* _PROBLEMS TO WORK ON_:
1. Translate this sentence from the passage on oht and mofet into French: "Rather, it means that the two words refer to the same sort of phenomenon."
2. In the passage on oht and mofet, Midrash Lekach Tov cites the Sifrei but also distinguishes the two words. Explain why Rabbi Shlomo Aharon Wertheimer says this is not a contradiction.
3. Duplicate the part of the passage on oht and mofet between "Rabbi David Kimchi" and "for the future.", inclusive.

* _PASSAGE_:
----
Bo: The Sign is Coming ~ Rabbi Reuven Chaim Klein

In Parshat Bo there are three signs: The plagues in Egypt are called a “sign” (Ex. 10:1-2), the blood which the Jews were supposed to place their doorpost was called a “sign” (Ex. 12:13), and the tefillin which the Jews are supposed to wear is called a “sign” (Ex. 12:9; 12:16). The Hebrew word for “sign” in all of these cases is oht. However, there is another word for “sign” in Hebrew: mofet. In fact, the Ten Plagues are not just called oht, but they are also called mofet (Ex. 11:9-10). So what is the difference between an oht and a mofet?

Nachmanides (to Deut. 13:2) explains that an oht is a sign that is supposed to portend the fulfillment of a prophecy. For example, when a prophet predicts that if such-and-such will happen it will be a sign that something-or-other is true, then such-and-such is an oht which serves as a “sign” for the prophecy. Nachmanides further explains that the word oht (ALEPH-VAV-TAV) is related to the word for “coming” (ALEPH-TAV-HEY, or more commonly in its Aramaic form with a second ALEPH instead of the HEY), because it is a sign of things “to come.” The word mofet, on the other hand, denotes a “sign” that will come about in a miraculous way that bends the apparent rules of nature. Nachmanides explains that the word mofet is shorthand for muflat/niflah/pele (“wonderous”) with the LAMMED dropped for the sake of brevity.

Nonetheless, Nachmanides cites the Sifrei (to Num. 6:3) which explicitly notes that oht and mofet are the same thing. Nachmanides explains that this does not literally mean that the two words are true synonyms that bear the exact same meaning. Rather, it means that the two words refer to the same sort of phenomenon. Midrash Lekach Tov, also known as Pesikta Zutrata, cites the Sifrei,but adds that an oht is a “sign” about something in the future, and a mofet is a sign of something imminent. Rabbi Shlomo Aharon Wertheimer (1866-1935) explains that this is not a contradiction, because Midrash Lekach Tov understood that the Sifrei means that there is no difference between the two words in that they both mean “a sign”, but they can differ in the details as to when the implications of that sign are to manifest themselves.

Rabbi David Kimchi (1160-1235), also known as Radak, explains in Sefer HaShorashim that an oht is any type of “sign”, while a mofet refersspecifically to the type of “sign” whose purpose is to cause one to believe in something set for the future.

Rabbi Ovadiah Sforno (to Ex. 7:9) explains that when G-d sends someone to perform some sort of miraculous feat, then, depending on the purpose of the miracle, one of the two words in question will be used. If the purpose of the miracle is to relate a message about G-d, the term mofet is used. But, if the purpose of the message is to relate something about the messenger/medium, the term oht is used.
----
* _MATERIAL_:
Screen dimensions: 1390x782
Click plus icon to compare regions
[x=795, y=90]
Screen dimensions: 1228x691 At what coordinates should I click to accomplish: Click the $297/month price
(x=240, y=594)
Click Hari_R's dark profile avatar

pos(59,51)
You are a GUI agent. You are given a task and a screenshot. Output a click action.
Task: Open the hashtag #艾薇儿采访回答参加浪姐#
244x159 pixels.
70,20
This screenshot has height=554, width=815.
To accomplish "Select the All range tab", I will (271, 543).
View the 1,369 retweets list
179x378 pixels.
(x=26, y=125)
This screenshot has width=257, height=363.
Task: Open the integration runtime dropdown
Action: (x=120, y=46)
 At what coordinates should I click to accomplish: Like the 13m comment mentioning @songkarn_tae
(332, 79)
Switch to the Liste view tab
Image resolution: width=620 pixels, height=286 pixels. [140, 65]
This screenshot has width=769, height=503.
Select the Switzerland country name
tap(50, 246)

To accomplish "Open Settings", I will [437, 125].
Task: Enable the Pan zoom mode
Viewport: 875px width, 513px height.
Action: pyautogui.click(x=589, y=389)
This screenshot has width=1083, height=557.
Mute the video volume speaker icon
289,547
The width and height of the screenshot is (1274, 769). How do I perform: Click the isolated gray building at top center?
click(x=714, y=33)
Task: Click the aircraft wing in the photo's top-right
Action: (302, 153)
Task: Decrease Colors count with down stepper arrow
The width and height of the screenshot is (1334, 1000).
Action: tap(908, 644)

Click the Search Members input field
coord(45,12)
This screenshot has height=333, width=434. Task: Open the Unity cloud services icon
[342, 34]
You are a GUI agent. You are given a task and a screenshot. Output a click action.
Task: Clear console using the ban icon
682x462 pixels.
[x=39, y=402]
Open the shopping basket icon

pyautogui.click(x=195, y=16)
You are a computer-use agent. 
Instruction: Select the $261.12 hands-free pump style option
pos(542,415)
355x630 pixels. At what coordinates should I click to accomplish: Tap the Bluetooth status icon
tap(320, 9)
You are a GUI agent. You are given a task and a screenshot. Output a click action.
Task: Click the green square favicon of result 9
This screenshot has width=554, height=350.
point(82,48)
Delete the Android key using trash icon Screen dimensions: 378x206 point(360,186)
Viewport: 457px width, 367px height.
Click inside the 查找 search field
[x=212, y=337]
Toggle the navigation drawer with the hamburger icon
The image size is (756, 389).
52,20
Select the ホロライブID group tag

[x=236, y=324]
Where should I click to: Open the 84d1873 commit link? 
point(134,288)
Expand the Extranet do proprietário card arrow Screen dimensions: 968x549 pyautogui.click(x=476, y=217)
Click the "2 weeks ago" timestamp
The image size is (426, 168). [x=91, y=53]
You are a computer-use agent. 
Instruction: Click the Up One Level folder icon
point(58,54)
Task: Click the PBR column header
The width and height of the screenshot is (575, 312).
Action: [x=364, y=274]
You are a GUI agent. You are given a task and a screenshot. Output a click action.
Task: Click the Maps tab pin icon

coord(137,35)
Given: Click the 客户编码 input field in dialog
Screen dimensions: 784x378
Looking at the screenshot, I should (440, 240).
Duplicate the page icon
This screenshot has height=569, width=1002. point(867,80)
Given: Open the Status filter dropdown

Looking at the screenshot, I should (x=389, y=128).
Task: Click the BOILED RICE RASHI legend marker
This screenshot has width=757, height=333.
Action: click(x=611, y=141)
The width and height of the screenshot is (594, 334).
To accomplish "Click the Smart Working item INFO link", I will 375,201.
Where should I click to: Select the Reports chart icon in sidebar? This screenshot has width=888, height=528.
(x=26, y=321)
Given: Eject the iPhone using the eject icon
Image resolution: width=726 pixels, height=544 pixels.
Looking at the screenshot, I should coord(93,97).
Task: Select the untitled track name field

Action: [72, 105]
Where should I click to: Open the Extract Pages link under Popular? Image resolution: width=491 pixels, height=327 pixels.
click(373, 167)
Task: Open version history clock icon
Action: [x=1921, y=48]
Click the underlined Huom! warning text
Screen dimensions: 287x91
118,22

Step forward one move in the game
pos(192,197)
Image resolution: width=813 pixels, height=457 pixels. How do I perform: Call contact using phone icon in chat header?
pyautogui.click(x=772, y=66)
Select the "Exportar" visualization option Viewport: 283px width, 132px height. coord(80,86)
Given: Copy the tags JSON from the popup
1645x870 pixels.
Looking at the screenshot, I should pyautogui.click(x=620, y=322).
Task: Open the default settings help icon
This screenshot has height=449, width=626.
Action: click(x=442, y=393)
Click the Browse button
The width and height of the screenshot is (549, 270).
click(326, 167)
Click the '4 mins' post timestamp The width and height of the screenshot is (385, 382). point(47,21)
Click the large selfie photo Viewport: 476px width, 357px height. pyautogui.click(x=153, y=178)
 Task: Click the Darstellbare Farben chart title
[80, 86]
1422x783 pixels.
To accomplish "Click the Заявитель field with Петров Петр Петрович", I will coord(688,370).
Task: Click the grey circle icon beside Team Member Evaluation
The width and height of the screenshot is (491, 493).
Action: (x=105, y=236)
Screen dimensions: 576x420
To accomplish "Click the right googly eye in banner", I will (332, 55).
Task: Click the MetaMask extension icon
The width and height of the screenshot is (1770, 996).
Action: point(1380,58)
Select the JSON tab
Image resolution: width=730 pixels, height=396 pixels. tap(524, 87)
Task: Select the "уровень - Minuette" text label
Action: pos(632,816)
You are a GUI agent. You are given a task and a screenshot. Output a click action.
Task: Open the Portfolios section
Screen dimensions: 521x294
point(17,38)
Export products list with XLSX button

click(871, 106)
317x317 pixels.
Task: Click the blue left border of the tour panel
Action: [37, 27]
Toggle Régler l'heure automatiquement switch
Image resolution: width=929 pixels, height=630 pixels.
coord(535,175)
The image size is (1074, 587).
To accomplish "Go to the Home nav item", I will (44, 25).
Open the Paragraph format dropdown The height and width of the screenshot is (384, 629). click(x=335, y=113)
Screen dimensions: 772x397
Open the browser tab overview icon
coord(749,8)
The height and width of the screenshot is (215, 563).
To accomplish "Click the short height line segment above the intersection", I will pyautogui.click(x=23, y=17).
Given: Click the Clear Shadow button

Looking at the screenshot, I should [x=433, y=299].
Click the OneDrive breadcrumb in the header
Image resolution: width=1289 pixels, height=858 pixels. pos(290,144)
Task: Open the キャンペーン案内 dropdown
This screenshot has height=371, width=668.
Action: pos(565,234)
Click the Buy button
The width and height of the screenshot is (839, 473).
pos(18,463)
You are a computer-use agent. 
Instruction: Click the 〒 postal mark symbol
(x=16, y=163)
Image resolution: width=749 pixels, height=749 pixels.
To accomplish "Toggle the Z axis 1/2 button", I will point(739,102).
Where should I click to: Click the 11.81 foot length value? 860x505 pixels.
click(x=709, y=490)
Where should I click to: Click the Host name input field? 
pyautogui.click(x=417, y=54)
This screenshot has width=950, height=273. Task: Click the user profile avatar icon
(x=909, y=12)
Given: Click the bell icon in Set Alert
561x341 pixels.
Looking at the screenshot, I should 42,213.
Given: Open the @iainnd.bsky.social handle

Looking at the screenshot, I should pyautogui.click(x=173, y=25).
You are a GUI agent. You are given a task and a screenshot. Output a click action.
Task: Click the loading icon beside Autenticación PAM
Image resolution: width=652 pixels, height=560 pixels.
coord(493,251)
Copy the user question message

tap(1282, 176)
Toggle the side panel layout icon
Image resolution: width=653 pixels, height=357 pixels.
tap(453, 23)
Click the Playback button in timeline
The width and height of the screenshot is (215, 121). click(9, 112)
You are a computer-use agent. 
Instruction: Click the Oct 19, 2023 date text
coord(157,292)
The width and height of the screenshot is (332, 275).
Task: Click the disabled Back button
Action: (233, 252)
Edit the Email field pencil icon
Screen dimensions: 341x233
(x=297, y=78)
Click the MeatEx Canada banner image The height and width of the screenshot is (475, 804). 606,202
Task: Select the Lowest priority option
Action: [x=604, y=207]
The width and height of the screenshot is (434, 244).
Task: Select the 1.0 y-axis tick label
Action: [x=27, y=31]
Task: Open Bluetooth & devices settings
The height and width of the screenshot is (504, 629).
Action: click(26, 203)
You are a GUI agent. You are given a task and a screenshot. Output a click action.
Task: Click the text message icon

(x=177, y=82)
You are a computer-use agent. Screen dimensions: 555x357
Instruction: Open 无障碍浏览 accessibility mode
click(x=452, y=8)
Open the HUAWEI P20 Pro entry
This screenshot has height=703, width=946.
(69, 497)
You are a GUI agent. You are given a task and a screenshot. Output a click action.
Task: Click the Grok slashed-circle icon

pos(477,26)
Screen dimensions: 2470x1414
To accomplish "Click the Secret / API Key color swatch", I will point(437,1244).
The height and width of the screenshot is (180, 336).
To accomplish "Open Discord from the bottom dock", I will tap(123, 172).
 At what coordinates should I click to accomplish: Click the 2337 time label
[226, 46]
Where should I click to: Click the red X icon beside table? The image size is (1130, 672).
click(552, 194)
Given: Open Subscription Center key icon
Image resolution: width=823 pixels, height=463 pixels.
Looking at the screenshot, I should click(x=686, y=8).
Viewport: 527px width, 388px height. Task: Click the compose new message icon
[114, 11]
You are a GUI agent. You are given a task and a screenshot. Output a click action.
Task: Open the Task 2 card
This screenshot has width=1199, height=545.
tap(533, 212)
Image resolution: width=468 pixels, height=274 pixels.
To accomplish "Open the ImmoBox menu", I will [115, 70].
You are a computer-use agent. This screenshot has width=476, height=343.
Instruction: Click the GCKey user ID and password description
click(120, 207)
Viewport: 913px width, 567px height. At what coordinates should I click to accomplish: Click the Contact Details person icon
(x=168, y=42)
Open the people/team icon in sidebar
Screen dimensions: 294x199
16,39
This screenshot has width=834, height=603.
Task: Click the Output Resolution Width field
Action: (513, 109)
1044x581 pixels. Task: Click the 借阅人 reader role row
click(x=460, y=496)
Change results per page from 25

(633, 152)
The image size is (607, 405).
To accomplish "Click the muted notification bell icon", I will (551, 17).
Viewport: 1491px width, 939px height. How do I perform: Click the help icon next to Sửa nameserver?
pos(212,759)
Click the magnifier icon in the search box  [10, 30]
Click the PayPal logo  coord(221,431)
----
* _ANSWERS BY TASK_:
1. Cela signifie plutôt que les deux mots désignent le même type de phénomène.

2. Midrash Lekach Tov understood the Sifrei to mean only that the two words share the meaning "a sign." They can still differ in the details of when the sign's implications are to manifest themselves.

3.
Rabbi David Kimchi (1160-1235), also known as Radak, explains in Sefer HaShorashim that an oht is any type of “sign”, while a mofet refersspecifically to the type of “sign” whose purpose is to cause one to believe in something set for the future.